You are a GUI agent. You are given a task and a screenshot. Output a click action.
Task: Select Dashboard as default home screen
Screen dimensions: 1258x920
--
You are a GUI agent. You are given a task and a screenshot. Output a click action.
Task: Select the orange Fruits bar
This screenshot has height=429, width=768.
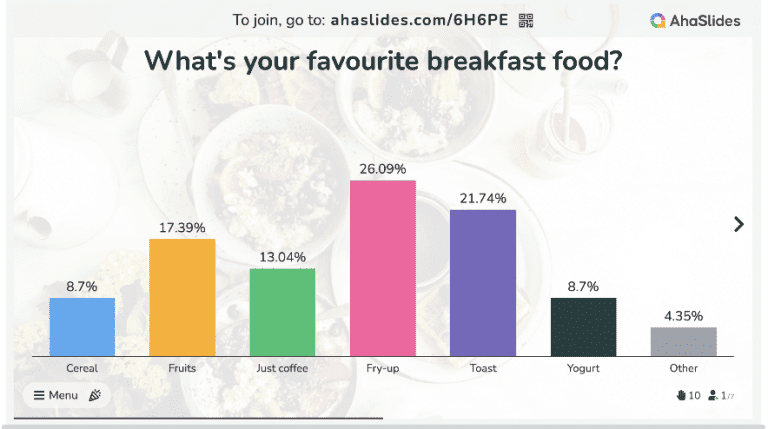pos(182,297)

Work instructions
On how many lines above does "Select" occur? Say the number only.

Completed exercise
2